13 VERY HOT ’N’ HAPPENING FOOD FADS
Will
Czech beer bubble over and will Asian cuisine go ultra-snobbish in 2013?
And will high-end eateries be replaced by parking lot pop-ups? Here’s what
to expect while eating out — and in — in India
1 THE COMING OF PAELLA
Who would have thought 2012 would be so much a “French year” in the
metros, notably Delhi and Mumbai? The cuisine has always bowed before
Italian, India’s thirdmost popular cuisine after Mughlai/ Punjabi and
Chinese/Chinjabi. But a spate of cafes, restaurants and bakeries have made
French food chic and accessible. Spanish and Spanish-inspired cuisines will
also take centrestage. It is hard to see why the tapas-over-sangria, ending
in soul-satisfying paella routine has never caught on in India. Some
high-end experiments might change that.
2 CZECH BEERS
Predicting drink trends can be
perilous. Year 2012 was supposed to be the gin year or even moonshine year
(people brewing their own at home) globally. Instead, German beers along
with fresh beer on tap became the rage. But suckers for German lager must
get the beer facts right. It’s the Czech Republic that has the highest per
capita beer consumption. The first-ever beer was brewed in Brno and some of
the choicest beer is Czech: Budweiser Budvar, Kozel, Pilsner, Bernard and
Staropramen. Thanks to Prague capturing popular imagination (including
scenes in Rockstar) and better marketing, Czech beers are beginning to find
their place under the Indian sun.
3 THE KITCHEN STARS
RISE
Imagine George Calombaris, the affable and hugely popular Aussie chef,
getting mobbed in Chandni Chowk. It was one of the highlights of 2012.
India has woken up to the phenomenon of star chefs. Being a chef today is
not just respectable, it is also sexy and cool. And we can see the effects
in our restaurants too. Chefs are increasingly thinking out of the box,
engaging with their customers and cultivating the right table-side manners.

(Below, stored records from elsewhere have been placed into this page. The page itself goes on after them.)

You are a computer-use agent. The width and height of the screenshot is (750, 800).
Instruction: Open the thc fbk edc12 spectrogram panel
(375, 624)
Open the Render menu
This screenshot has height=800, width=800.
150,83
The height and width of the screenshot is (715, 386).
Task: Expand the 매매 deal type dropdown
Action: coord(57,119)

Expect to see a radical growth in their tribe.
4 CHEFS AS ENTREPRENEURS
Eating out is solid business.
The divide between creative hands and minds in the kitchen and the
businessmen running the front-end is diminishing. Savvy young chefs are
proving that they can be as good at whipping up sauces as they are with
numbers. Delhi has always had its Ritu Dalmia, Mumbai its Rahul Akerkar and
Bangalore its Abhijit Saha. But 2012 saw Olive Mumbai and Bangalore’s
executive chef Manu Chandra joining their ranks with not just one but two
whacky new concepts. In Delhi, chef Julia Carmen Desa set an example with
Tres. Watch out for more.
5 QUIRKY CONCEPTS, CREATIVE MENUS
In the age of Twitter and Quickr, what can hold your attention?

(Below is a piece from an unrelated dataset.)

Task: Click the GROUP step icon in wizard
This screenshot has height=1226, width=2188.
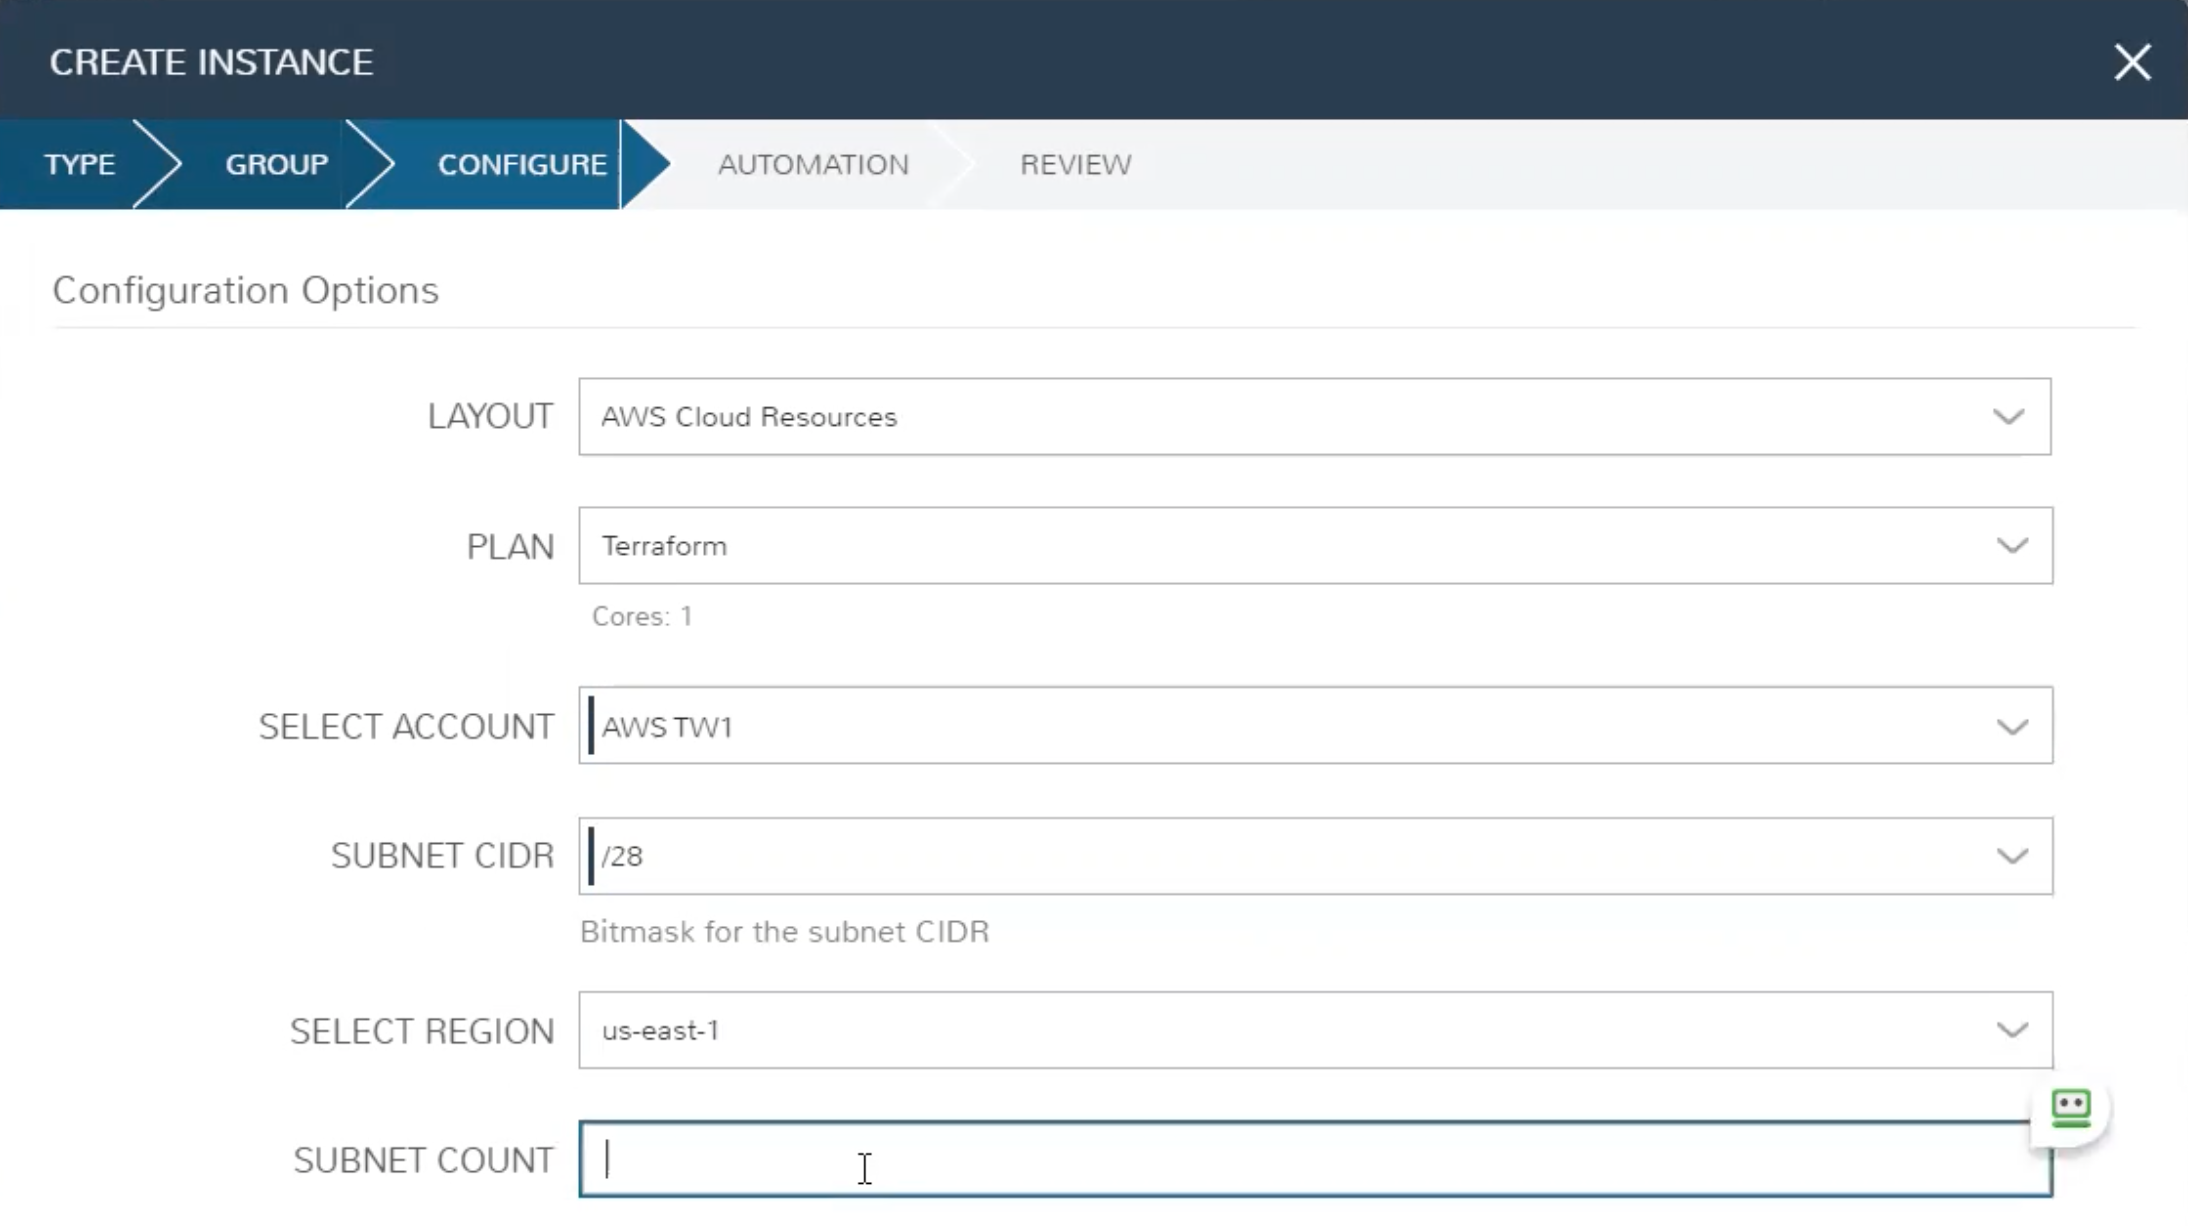Action: (277, 164)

Certainly not stodgy old restaurants. This is the age of ideas, of
converting them into creative businesses. From India’s first gastro pub in
Bangalore to e-enabled bars where a swipe card on the table gets you beer,
everything is exciting and uncharted. Expect more cutting-edge concepts in
our kitchen. Meanwhile, the fascination with cafes will continue — and not
just those selling coffee and offering free wi-fi. Instead, gastro-cafes,
as I call them, with interesting, quirky menus, that run as personalised
spaces will continue to flourish.
6 TECHNOLOGY ENHANCED DINING
Instagram-enhanced menus are now doing the rounds in London and New
York. In India, we have just seen the appearance of starters-mains-puds on
snazzy iPad. But with new restaurants seeking to cater to iGen, menus on
iPads are set to get more common. Save paper and say goodbye to dog-eared,
haldi-smeared cards.
7 UNDERGROUND CULTURE
The maturity of a food market
should not be judged from the number of high-end restaurants, but the
prospects of the “underground” and mass culture of food. Chicago, Toronto
and New York are famous for their food trucks that serve almost gourmet
meals to the office-going, lunch-time crowd at ultra-reasonable prices.

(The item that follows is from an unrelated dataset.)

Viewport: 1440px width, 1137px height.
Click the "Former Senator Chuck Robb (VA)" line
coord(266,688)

Thousands, if not millions, follow the journey of their favourite trucks on
the social media. In London, Melbourne and Hong Kong, it is the pop-ups
that are a barometer of an alive and kicking food culture — springing up in
milk booths, parking lots and secret locations. India is just getting
acquainted with Michelin-style dining. But at the other end of the
spectrum, Delhi and Bangalore seem to be spawning alternative,
on-the-fringes activity. Facebook groups, clubs previewing restaurants and
indeed secret pop-ups announced only to “friends” and “friends of friends”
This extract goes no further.